• Problem to work on
Give back an exact copy of the lines in the records below, from the line that has "Task: Click the WINIT" through the line that has "This screenshot has height=469, width=882.", and nothing besides.

• Data records
—————
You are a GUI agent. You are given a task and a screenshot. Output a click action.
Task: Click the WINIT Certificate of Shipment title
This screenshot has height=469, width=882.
—————
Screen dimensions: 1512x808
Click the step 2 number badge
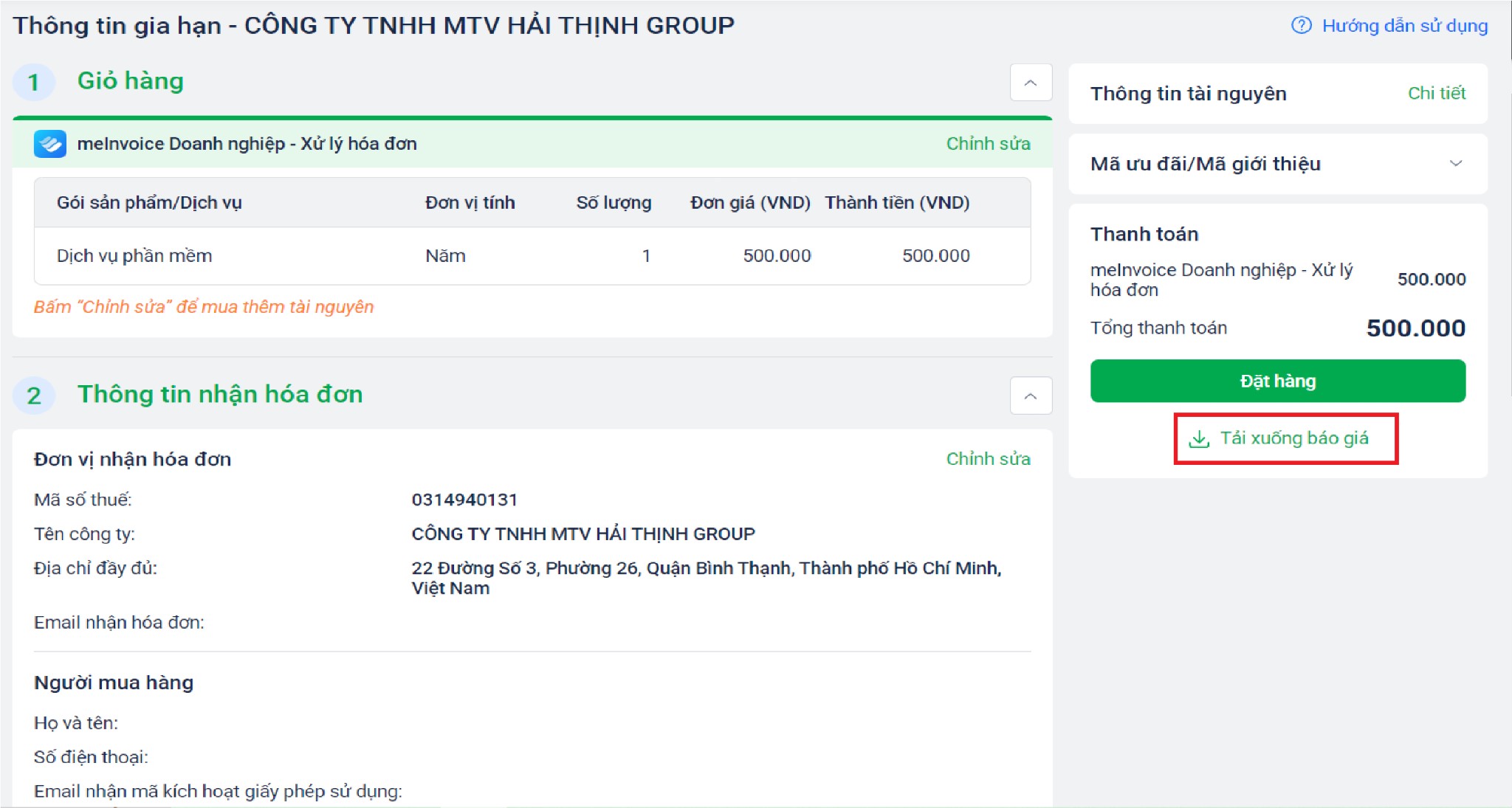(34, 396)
—————
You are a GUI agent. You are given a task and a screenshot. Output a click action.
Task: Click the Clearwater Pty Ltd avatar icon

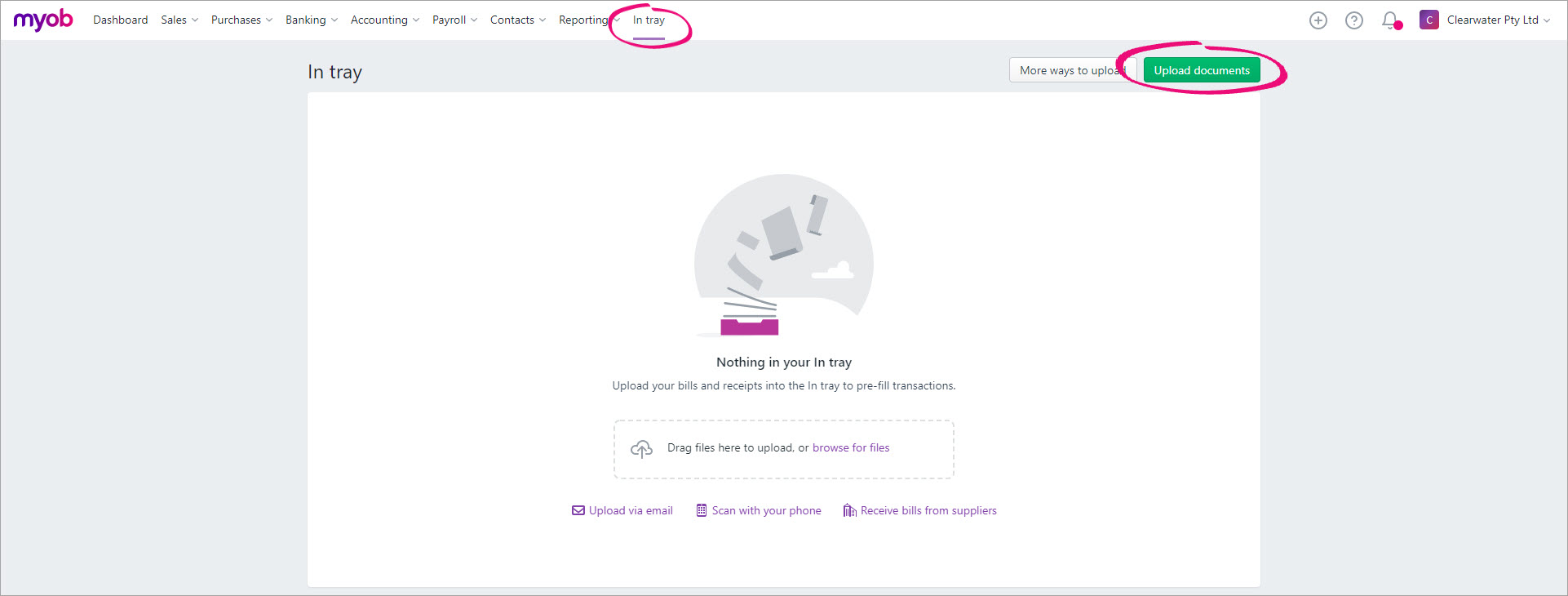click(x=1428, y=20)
—————
• Expected answer
Task: Click the WINIT Certificate of Shipment title
This screenshot has height=469, width=882.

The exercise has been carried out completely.